Silicon Valley Bank, once triumphantly dubbed the “financial partner of the innovation economy,” before its recent historic collapse, is being acquired by First Citizens, a legacy banking institution founded in 1898. The new deal will see First Citizens take on the entirety of SVB’s loans and deposits just two weeks after the bank sent shockwaves through the financial industry with its sudden implosion.
First Citizen announced the deal on Monday in partnership with the Federal Deposit Insurance Corporation (FDIC), which previously seized SVB’s assets. The new acquisition will see First Citizens pick up $72 billion of SVB’s loans at a discount of $16.5 billion as well as $56 billion in deposits. $90 billion worth of securities and other assets will “remain in the receivership,” of the FDIC.

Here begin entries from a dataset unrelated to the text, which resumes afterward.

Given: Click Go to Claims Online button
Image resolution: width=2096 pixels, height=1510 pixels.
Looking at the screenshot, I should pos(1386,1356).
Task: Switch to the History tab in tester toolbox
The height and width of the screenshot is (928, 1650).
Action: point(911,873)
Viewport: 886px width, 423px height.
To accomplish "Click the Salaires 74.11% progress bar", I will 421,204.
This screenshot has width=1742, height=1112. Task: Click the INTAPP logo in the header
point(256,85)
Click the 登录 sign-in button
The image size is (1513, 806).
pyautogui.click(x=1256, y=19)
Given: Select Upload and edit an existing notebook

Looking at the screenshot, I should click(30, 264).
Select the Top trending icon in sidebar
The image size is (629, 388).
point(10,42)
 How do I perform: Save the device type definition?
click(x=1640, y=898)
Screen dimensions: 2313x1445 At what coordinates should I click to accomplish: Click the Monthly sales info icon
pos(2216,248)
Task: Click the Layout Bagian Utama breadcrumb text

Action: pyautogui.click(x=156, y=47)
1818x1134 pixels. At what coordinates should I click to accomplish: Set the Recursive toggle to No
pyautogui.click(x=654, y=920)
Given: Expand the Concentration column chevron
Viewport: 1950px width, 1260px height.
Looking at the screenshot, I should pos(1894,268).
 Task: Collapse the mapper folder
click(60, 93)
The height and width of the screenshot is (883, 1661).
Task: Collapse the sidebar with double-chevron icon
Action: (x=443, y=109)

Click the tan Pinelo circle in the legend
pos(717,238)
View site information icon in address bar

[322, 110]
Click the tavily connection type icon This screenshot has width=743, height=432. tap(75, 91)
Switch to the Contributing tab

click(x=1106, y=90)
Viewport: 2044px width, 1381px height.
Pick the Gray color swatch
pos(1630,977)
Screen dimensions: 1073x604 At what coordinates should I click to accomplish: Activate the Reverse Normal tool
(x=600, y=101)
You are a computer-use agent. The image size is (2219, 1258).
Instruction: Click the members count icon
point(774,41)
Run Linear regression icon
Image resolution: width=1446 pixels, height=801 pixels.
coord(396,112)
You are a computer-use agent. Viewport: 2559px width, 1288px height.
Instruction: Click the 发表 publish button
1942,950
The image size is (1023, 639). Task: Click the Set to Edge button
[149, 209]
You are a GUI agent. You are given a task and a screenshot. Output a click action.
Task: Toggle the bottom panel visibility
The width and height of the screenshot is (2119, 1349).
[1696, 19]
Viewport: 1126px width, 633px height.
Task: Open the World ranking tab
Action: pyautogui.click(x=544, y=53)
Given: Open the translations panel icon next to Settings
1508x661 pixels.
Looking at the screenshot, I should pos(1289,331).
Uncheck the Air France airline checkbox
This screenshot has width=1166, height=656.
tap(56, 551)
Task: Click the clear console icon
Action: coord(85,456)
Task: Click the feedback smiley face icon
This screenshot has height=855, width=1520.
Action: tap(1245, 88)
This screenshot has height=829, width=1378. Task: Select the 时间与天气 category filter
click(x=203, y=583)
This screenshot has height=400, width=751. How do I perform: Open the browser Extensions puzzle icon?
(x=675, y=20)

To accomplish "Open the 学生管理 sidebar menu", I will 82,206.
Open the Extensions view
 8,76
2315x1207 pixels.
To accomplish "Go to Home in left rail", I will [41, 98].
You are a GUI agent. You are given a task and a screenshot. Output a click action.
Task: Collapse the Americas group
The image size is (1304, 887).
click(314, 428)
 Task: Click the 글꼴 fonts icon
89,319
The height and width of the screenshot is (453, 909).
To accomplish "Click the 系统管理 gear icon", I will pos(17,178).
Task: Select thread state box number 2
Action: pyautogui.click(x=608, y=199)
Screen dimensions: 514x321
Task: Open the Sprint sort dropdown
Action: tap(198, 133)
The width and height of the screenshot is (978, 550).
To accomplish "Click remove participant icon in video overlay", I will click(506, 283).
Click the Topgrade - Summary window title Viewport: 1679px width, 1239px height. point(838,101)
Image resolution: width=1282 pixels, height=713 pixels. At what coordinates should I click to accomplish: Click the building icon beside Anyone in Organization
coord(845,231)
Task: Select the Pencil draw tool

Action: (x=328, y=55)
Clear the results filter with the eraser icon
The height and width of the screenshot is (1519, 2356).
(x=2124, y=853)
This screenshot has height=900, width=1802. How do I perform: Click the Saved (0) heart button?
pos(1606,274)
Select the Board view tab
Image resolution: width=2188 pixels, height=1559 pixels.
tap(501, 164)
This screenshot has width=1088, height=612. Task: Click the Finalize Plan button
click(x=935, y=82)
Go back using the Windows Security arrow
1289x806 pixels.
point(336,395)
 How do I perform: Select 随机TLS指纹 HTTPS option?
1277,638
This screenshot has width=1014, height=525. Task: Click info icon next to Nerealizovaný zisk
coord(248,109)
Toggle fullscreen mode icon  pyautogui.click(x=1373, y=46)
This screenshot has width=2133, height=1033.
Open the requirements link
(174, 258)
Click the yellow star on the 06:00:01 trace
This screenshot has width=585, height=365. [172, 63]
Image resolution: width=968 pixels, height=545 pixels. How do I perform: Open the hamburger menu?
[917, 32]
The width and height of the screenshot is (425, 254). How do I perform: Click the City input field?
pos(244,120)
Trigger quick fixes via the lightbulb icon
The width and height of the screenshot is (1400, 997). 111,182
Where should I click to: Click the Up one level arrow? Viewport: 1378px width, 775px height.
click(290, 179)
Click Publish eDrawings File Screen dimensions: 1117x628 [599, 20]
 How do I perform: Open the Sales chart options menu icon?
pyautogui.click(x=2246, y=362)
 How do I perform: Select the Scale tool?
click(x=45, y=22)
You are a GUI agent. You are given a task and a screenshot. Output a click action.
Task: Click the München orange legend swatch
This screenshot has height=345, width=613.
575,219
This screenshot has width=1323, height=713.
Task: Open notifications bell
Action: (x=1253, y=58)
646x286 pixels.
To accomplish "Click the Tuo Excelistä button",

Starting on March 27, all of SVB’s 17 legacy physical branches will reportedly begin operating as a division of First Citizen Bank. First Citizens said the deal is the result of a weeks-long competitive bidding process between multiple institutions.
“SVB has a deep history of serving some of the most innovative companies in the world” First Citizens CEO and Chairman Frank B. Holding, Jr said during an investor call Monday morning. “SVB’s presence in California accelerates our growth in California”
First Citizen says the acquisition means former SVB customers will be able to continue accessing their accounts the same way they did before, which means they can still use their previous check cards and take out money from the same assortment of websites, mobile apps, and branch locations. First Citizen says it has also entered into a loss-share agreement with the FDIC which will see both entities share in possible losses on loans in the transaction. That agreement, according to First Citizens, should “provide further downside protection against potential credit losses.”
“The loss–share transaction is projected to maximize recoveries on the assets by keeping them in the private sector,” the FDIC said in a statement. “The transaction is also expected to minimize disruptions for loan customers.”
SVB rises from the dead
U.S. regulators moved to swiftly shut down Silicon Valley’s biggest bank earlier this month following a dramatic run on the banks. Prior to its failure, the second largest of any bank in U.S. history, SVB was the preferred bank for the tech sector and reportedly served nearly half of all venture capital-backed startups in the country. If left unchecked, regulators believed SVB’s sudden collapse could pose a systemic risk to the entire financial sector. U.S. financial regulators quickly extended a guarantee to cover all deposits at the bank and promised to make customers whole. Regulators initially transferred all SVB deposits and assets into a new “bridge” bank called Silicon Valley Bridge Bank as they searched for a new buyer.
“This transaction leverages our solid foundation to add significant scale, geographic diversity, compelling digital capabilities and most importantly, meaningful solutions for customers throughout their lifecycle,” Holding, Jr. added. “Specifically, we are committed to building on and preserving the strong relationships that legacy SVB’s Global Fund Banking business has with private equity and venture capital firms.”